▶ TASK DIRECTIONS:
Would you quote every entry exactly, dropping only the pictures?

▶ MATERIAL SUPPLIED:

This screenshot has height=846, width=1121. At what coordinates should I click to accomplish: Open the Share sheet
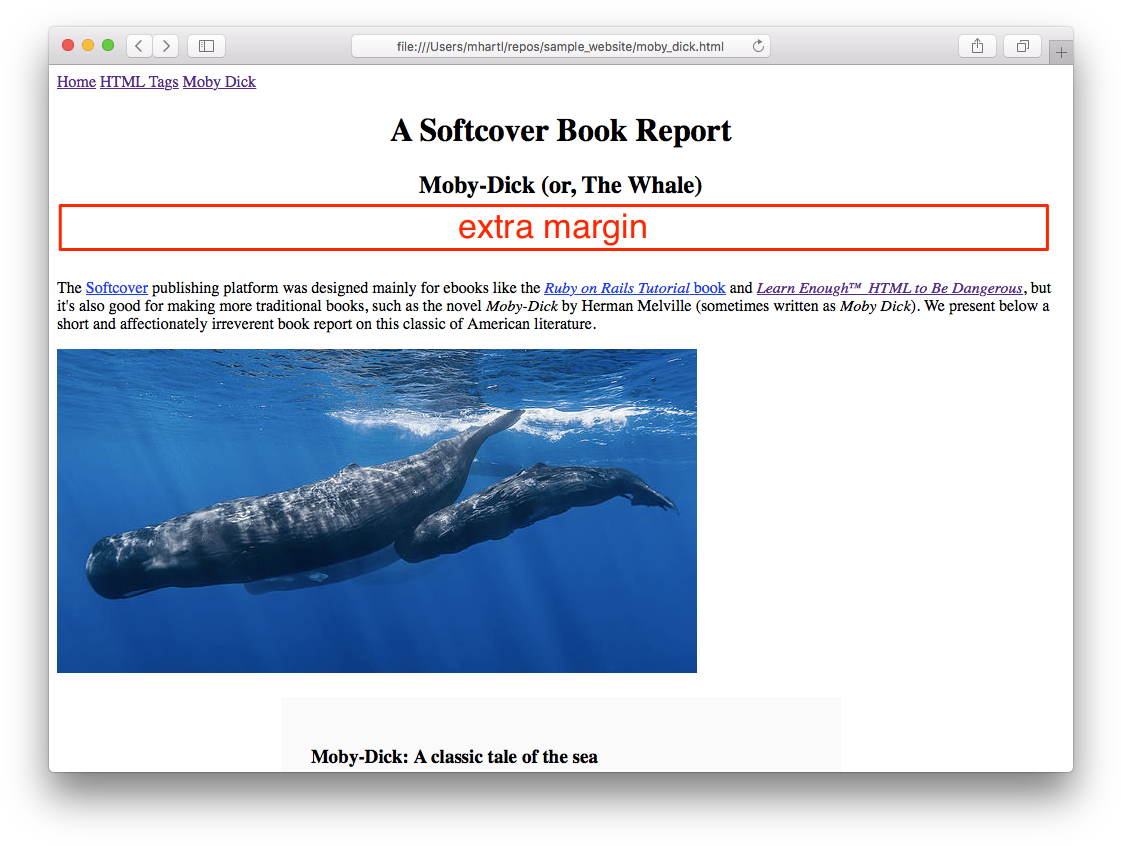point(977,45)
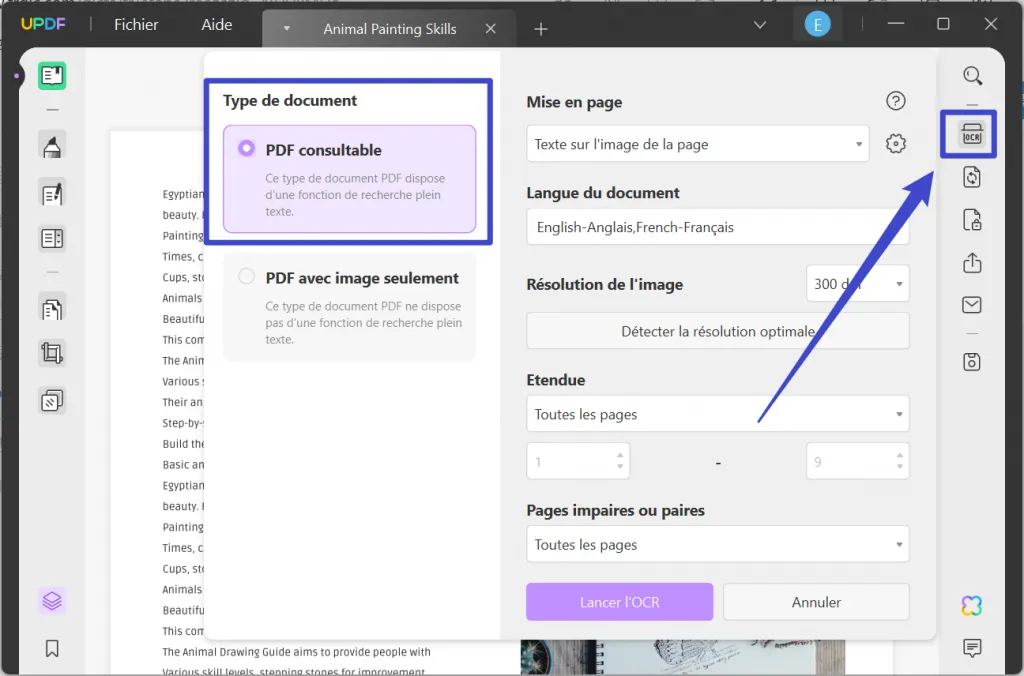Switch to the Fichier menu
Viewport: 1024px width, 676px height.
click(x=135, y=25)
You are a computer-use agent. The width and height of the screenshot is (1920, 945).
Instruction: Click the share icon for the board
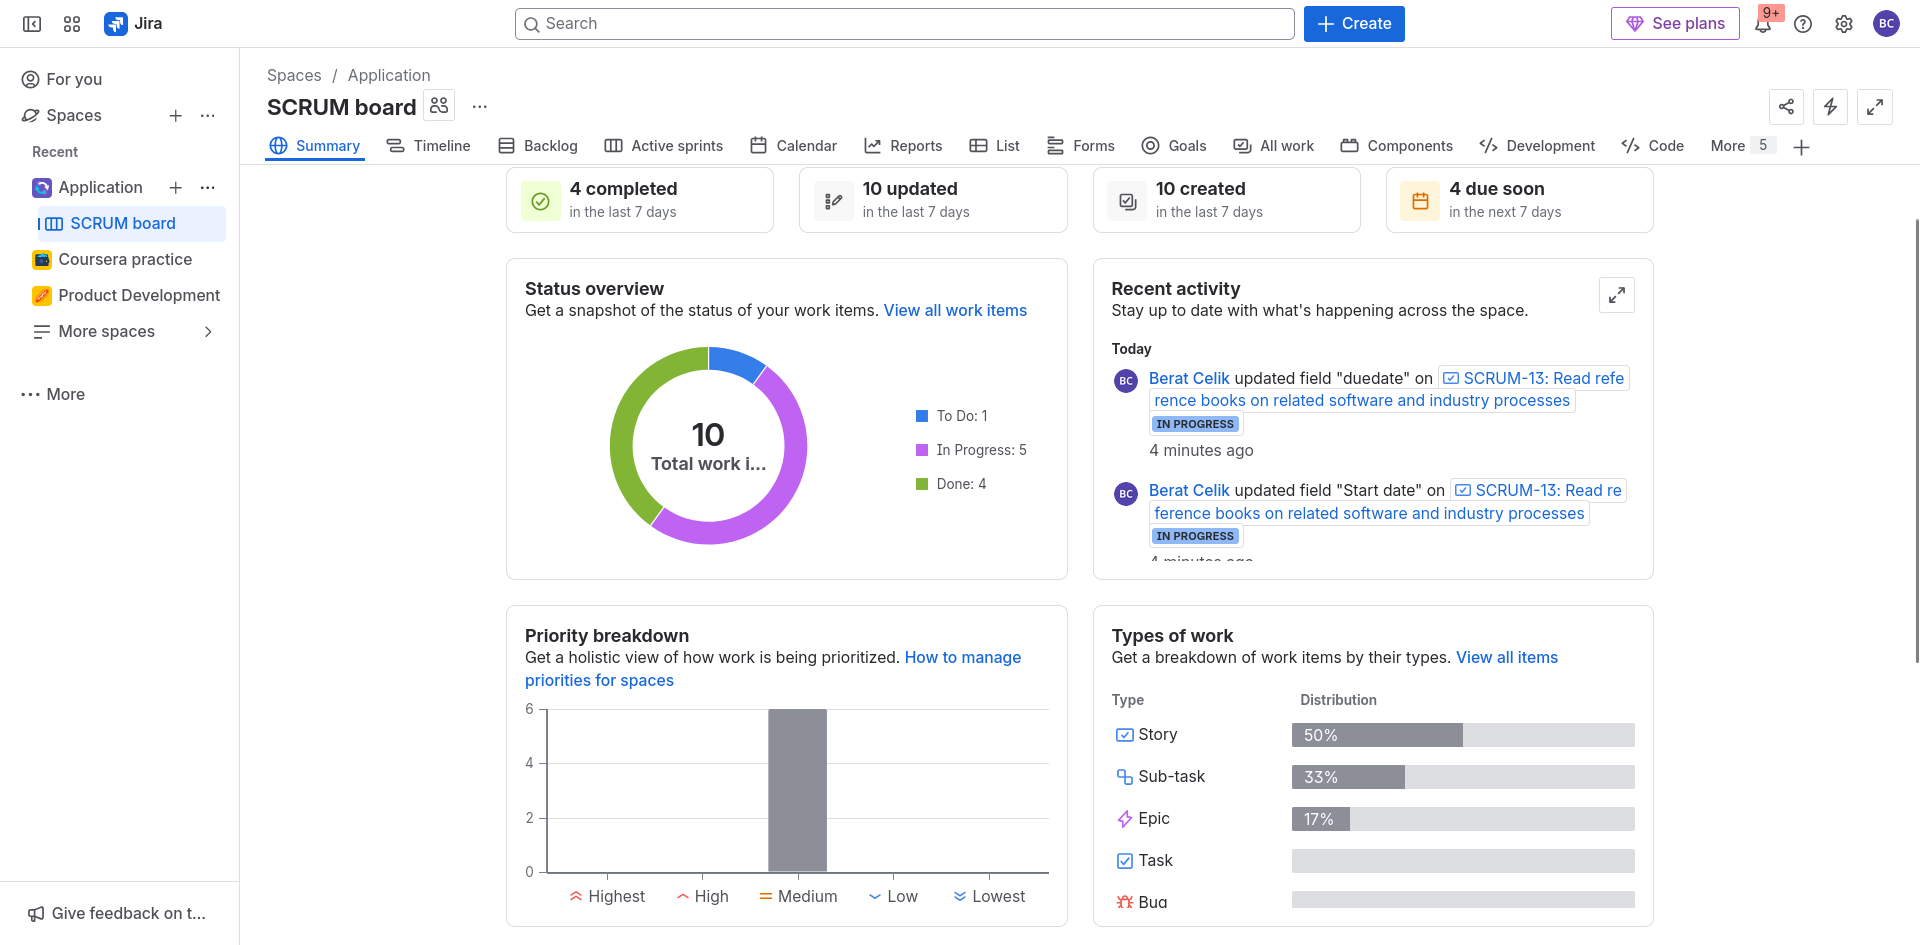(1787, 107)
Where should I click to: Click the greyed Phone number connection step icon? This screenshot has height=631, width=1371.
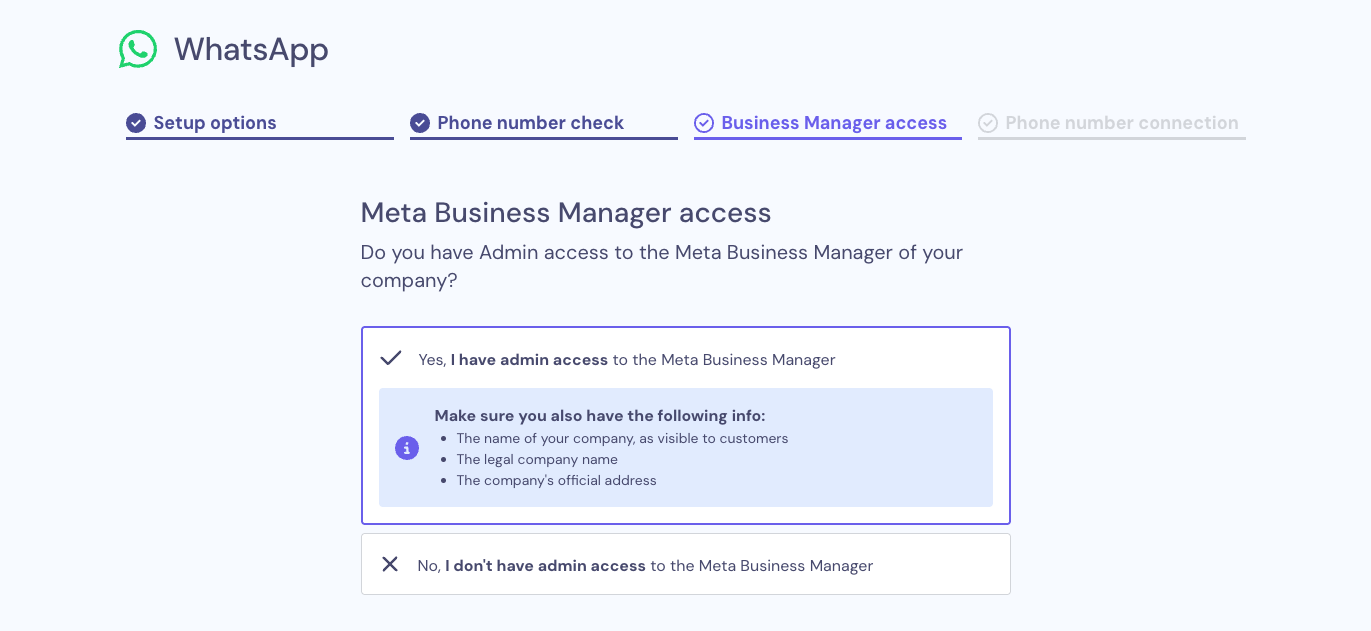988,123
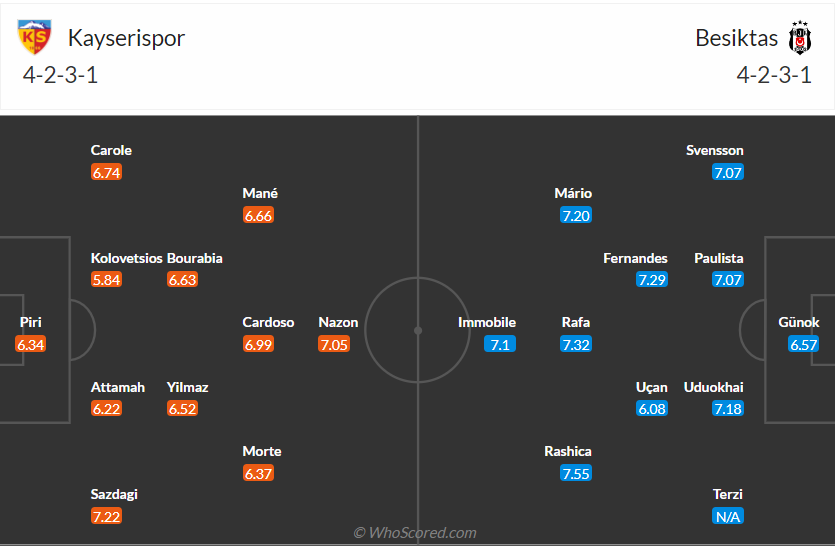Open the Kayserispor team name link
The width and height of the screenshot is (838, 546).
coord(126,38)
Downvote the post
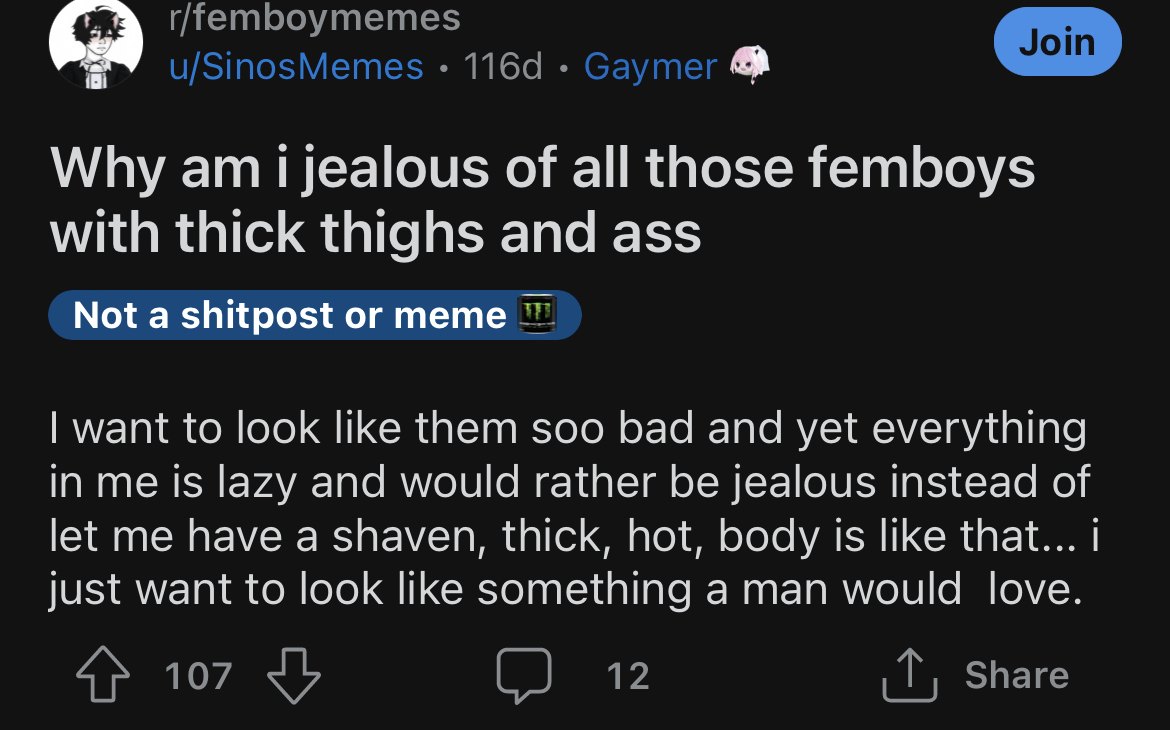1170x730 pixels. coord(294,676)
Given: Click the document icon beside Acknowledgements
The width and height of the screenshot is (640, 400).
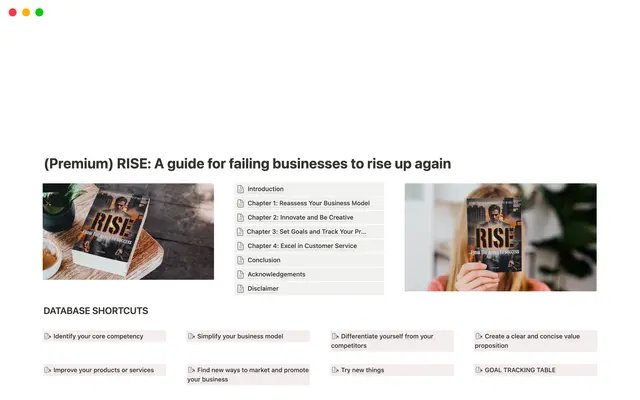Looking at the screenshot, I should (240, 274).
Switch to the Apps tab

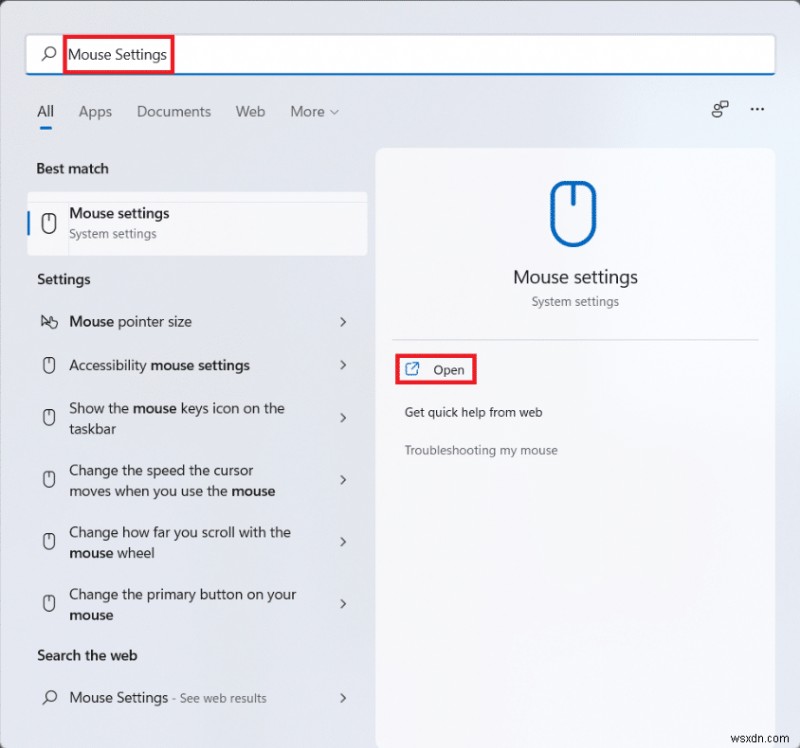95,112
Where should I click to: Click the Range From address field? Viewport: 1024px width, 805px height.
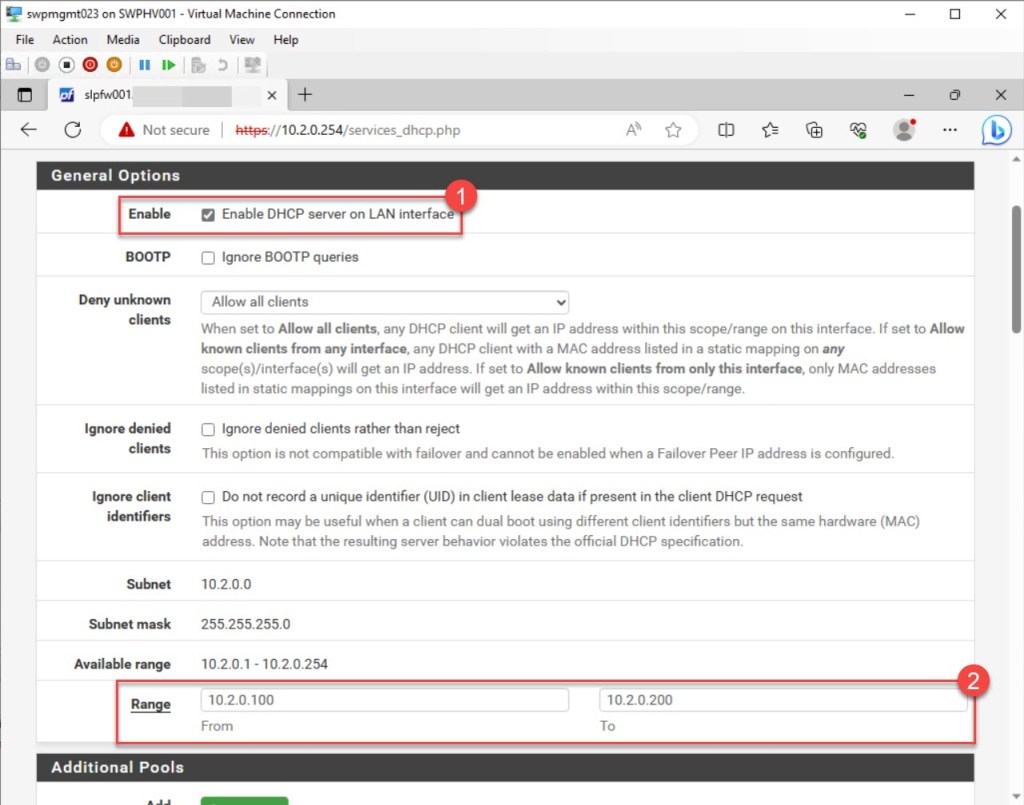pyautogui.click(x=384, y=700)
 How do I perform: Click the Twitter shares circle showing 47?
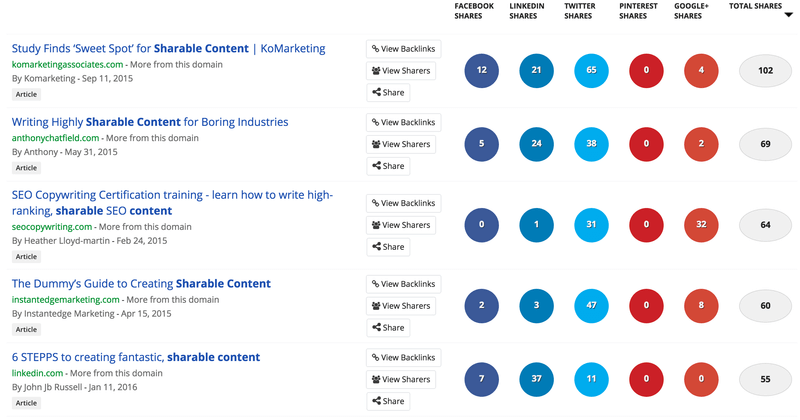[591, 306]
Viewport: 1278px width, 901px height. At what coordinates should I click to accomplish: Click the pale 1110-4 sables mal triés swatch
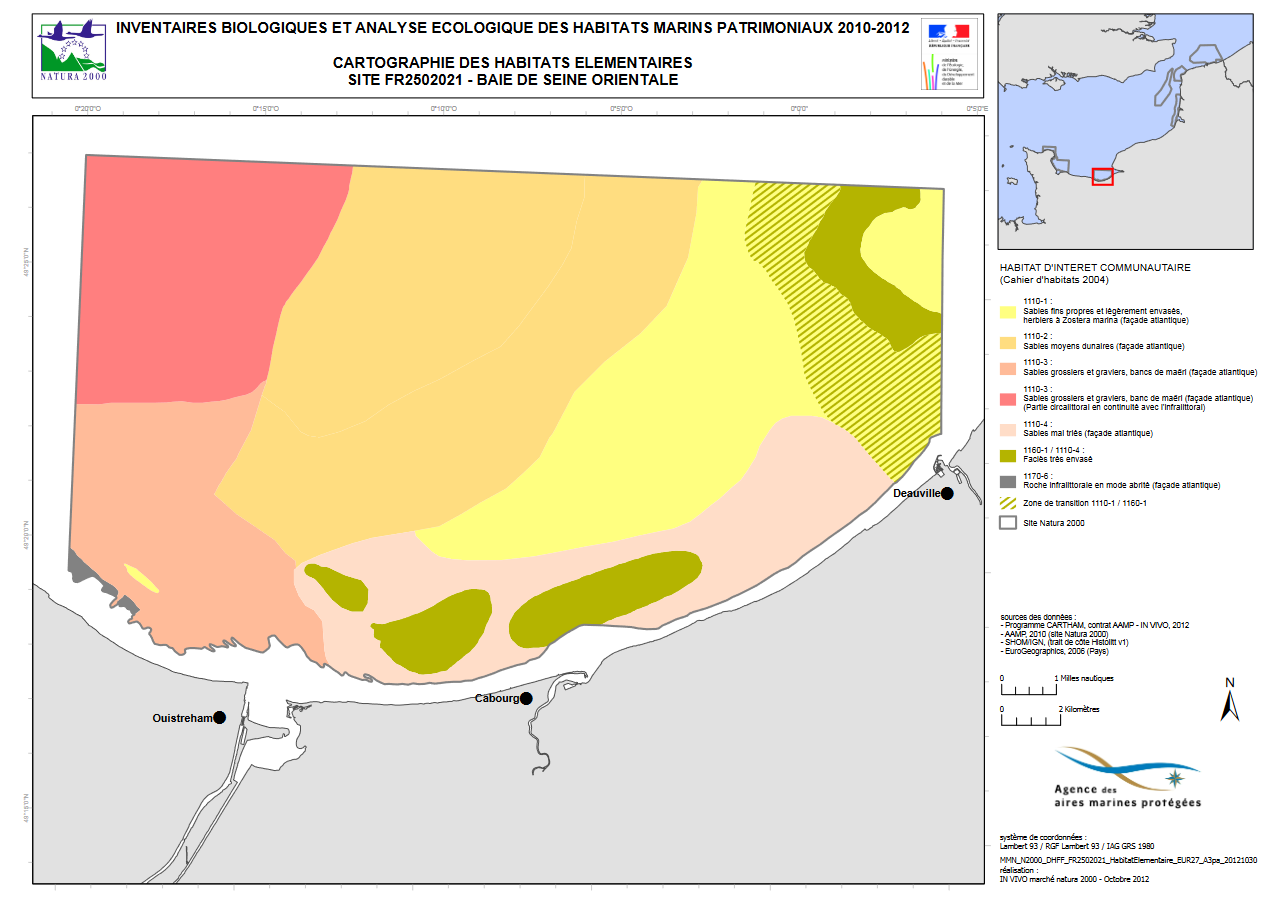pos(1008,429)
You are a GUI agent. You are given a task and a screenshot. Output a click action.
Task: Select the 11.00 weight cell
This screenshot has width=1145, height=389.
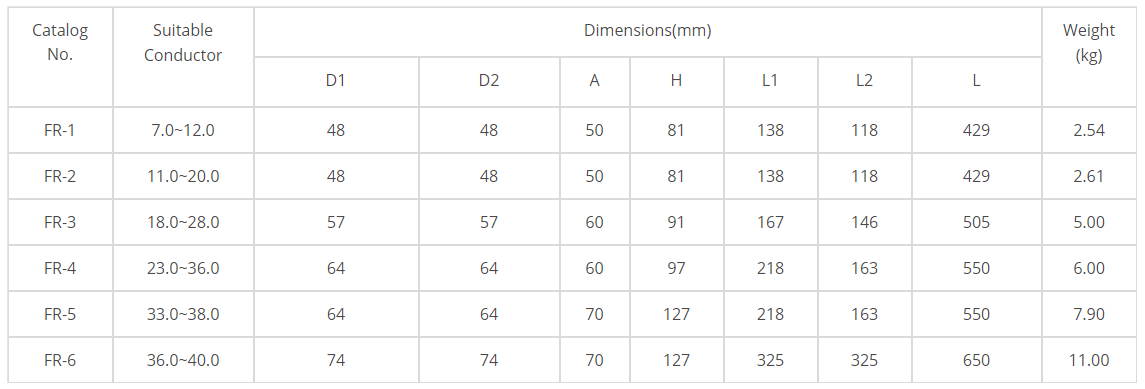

▶ SOLUTION FOR THIS EXERCISE:
This screenshot has height=846, width=1121. At what coordinates should I click to accomplish: Open the Share sheet
point(977,45)
Switch to the Fichier menu
Viewport: 1024px width, 676px height.
click(x=135, y=25)
You are a computer-use agent. The width and height of the screenshot is (1920, 945).
Instruction: Click the share icon for the board
(1787, 107)
Where should I click to: Click the greyed Phone number connection step icon? This screenshot has height=631, width=1371.
988,123
Open the Kayserispor team name link
The width and height of the screenshot is (838, 546).
coord(126,38)
Downvote the post
1170x730 pixels. coord(294,676)
Given: Click the document icon beside Acknowledgements
The width and height of the screenshot is (640, 400).
Looking at the screenshot, I should (240, 274).
Switch to the Apps tab

95,112
Where should I click to: Click the Range From address field? Viewport: 1024px width, 805px height.
pyautogui.click(x=384, y=700)
 How do I perform: Click the Twitter shares circle showing 47?
[591, 306]
Viewport: 1278px width, 901px height. At what coordinates should I click to accomplish: Click the pale 1110-4 sables mal triés swatch
pos(1008,429)
You are a GUI agent. You are given a task and a screenshot. Output a click action.
Task: Select the 11.00 weight cell
This screenshot has width=1145, height=389.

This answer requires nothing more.